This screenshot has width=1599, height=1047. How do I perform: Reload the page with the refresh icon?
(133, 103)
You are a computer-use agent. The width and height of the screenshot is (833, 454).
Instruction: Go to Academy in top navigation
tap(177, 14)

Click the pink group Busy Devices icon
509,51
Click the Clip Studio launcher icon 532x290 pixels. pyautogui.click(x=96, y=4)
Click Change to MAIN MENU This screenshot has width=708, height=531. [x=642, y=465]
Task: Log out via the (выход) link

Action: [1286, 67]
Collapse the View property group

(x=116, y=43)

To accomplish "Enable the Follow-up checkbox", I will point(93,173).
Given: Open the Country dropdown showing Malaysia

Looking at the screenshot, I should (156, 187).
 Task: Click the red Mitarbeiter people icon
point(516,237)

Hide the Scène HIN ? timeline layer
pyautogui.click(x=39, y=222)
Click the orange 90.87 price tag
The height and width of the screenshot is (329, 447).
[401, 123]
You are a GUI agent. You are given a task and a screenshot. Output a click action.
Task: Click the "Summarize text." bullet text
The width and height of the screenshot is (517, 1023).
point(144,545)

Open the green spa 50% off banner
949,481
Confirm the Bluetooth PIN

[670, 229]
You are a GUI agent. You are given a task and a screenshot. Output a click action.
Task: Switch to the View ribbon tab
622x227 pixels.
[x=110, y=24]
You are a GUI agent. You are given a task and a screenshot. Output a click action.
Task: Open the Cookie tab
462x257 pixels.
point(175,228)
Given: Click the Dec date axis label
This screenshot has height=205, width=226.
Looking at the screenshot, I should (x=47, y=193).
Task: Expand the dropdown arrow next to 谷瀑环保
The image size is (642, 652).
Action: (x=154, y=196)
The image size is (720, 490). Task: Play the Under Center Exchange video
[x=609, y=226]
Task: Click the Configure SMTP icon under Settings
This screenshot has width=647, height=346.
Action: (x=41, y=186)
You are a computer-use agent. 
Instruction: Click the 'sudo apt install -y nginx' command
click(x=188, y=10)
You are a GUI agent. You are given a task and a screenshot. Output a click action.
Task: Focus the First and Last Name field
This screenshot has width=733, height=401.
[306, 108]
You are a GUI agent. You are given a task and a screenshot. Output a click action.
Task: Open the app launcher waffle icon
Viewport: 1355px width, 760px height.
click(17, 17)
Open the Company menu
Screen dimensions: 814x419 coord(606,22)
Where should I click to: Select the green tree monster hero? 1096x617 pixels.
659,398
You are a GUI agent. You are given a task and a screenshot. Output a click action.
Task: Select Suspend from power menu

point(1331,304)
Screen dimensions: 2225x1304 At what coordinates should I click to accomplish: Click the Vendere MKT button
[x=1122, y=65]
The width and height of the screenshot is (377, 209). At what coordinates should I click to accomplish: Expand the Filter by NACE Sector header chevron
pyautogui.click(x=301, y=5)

▶ _TASK DIRECTIONS_: Retype all of the data shown above, word for word.

▶ _THE ANSWER_:
This screenshot has width=1599, height=1047. How do I perform: Reload the page with the refresh icon?
(133, 103)
You are a computer-use agent. The width and height of the screenshot is (833, 454).
Instruction: Go to Academy in top navigation
tap(177, 14)

Click the pink group Busy Devices icon
509,51
Click the Clip Studio launcher icon 532x290 pixels. pyautogui.click(x=96, y=4)
Click Change to MAIN MENU This screenshot has width=708, height=531. [x=642, y=465]
Task: Log out via the (выход) link

Action: [1286, 67]
Collapse the View property group

(x=116, y=43)

To accomplish "Enable the Follow-up checkbox", I will point(93,173).
Given: Open the Country dropdown showing Malaysia

Looking at the screenshot, I should (156, 187).
 Task: Click the red Mitarbeiter people icon
point(516,237)

Hide the Scène HIN ? timeline layer
pyautogui.click(x=39, y=222)
Click the orange 90.87 price tag
The height and width of the screenshot is (329, 447).
[401, 123]
You are a GUI agent. You are given a task and a screenshot. Output a click action.
Task: Click the "Summarize text." bullet text
The width and height of the screenshot is (517, 1023).
point(144,545)

Open the green spa 50% off banner
949,481
Confirm the Bluetooth PIN

[670, 229]
You are a GUI agent. You are given a task and a screenshot. Output a click action.
Task: Switch to the View ribbon tab
622x227 pixels.
[x=110, y=24]
You are a GUI agent. You are given a task and a screenshot. Output a click action.
Task: Open the Cookie tab
462x257 pixels.
point(175,228)
Given: Click the Dec date axis label
This screenshot has height=205, width=226.
Looking at the screenshot, I should (x=47, y=193).
Task: Expand the dropdown arrow next to 谷瀑环保
The image size is (642, 652).
Action: (x=154, y=196)
The image size is (720, 490). Task: Play the Under Center Exchange video
[x=609, y=226]
Task: Click the Configure SMTP icon under Settings
This screenshot has width=647, height=346.
Action: (x=41, y=186)
You are a computer-use agent. 
Instruction: Click the 'sudo apt install -y nginx' command
click(x=188, y=10)
You are a GUI agent. You are given a task and a screenshot. Output a click action.
Task: Focus the First and Last Name field
This screenshot has width=733, height=401.
[306, 108]
You are a GUI agent. You are given a task and a screenshot. Output a click action.
Task: Open the app launcher waffle icon
Viewport: 1355px width, 760px height.
click(17, 17)
Open the Company menu
Screen dimensions: 814x419 coord(606,22)
Where should I click to: Select the green tree monster hero? 1096x617 pixels.
659,398
You are a GUI agent. You are given a task and a screenshot. Output a click action.
Task: Select Suspend from power menu

point(1331,304)
Screen dimensions: 2225x1304 At what coordinates should I click to accomplish: Click the Vendere MKT button
[x=1122, y=65]
The width and height of the screenshot is (377, 209). At what coordinates should I click to accomplish: Expand the Filter by NACE Sector header chevron
pyautogui.click(x=301, y=5)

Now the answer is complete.